Se produjo una interferencia. Su hermana dejó de hablar con ella. Un rumor lejano, escuchado a través del móvil, la hizo comprender que su madre acababa de llegar a casa. La propia voz de Herminia se lo confirmó.
– ¿Mamá? -Luego le dijo a ella-: Es mamá.
– Te dejo -se despidió Carla.
– ¡Espera…!
No le dio tiempo a terminar la frase.
Cortó la comunicación y desconectó el móvil.
No tenía hambre. Se sentía excitada, y cuando le sucedía eso, se le ponían los nervios en el estómago y era incapaz de tragar nada. Su mente, además, iba acelerada. La última noche de Gabi había sido muy agitada, Diego, Gustín, Solé, Nando, Quique, Lucas, Alberto… Y los nuevos, el guaperas Brandon o el mismo camarero del Diorama. Una larga cohorte para el sudario final de una noche trágica.
Miró la calle de arriba abajo. No quería esperar de pie. A lo peor nadie de la familia Borras llegaba en horas, hasta la noche. Eso, si no estaban de vacaciones, por ejemplo. Vio un bar en la esquina más lejana y caminó hasta él. Se sentó en una mesa desde la cual podía atisbar el portal del edificio y cuando llegó el camarero le pidió una limonada.
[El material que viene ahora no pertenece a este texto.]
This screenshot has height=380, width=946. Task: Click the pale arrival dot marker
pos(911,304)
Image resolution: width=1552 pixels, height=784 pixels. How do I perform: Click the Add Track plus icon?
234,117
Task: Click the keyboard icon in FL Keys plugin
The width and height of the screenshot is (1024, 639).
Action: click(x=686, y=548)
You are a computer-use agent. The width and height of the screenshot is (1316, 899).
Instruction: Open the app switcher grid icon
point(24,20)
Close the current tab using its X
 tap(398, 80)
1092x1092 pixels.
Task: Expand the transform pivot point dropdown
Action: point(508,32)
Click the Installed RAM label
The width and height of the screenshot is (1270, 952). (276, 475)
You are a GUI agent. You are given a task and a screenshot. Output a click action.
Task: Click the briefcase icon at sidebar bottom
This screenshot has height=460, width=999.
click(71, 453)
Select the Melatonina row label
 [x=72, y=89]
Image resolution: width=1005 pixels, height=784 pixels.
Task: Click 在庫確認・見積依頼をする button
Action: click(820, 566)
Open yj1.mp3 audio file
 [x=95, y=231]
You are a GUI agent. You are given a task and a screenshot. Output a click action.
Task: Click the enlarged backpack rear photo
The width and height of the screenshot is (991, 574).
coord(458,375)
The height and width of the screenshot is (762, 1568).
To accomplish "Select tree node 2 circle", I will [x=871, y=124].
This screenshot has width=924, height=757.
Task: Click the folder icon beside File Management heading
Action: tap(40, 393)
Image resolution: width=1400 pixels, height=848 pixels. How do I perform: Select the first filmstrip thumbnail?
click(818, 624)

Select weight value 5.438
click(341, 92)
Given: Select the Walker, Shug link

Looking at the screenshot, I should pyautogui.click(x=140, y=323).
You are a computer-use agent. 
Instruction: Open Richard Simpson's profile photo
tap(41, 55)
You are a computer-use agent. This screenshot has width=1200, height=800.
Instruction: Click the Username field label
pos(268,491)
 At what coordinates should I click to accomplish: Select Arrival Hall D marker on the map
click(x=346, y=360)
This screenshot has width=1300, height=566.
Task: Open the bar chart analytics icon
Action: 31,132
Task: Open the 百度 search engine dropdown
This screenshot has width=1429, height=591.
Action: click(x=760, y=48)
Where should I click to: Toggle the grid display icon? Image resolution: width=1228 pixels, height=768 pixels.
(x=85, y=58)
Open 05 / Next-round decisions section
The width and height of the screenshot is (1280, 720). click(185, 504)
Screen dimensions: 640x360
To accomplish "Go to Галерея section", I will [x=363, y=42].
Media hora después se atrevió con unas tapas, casi por capricho.
A Diego le gustaban delgaditas, casi en los huesos. No era su caso, pero, desde luego, tampoco estaba gorda, ni siquiera llena. Podía comer sin problemas de peso. Una suerte.
Trató de imaginarse a Gabi.
Brandon le había dicho que se parecía a ella.
No le extrañaba. El tipo de Diego era muy concreto. Su ex también estaba en la misma línea.
Mantuvo los ojos en la casa y el fuego en su mente. Imposible apagarlo, o dejar de pensar en todo aquello. Las preguntas, las dudas, las imágenes, volaban libres por su cabeza. Estuvo a punto de derrumbarse.
Entonces vio entrar en el edificio a una muchacha y supo que era Solé Borras.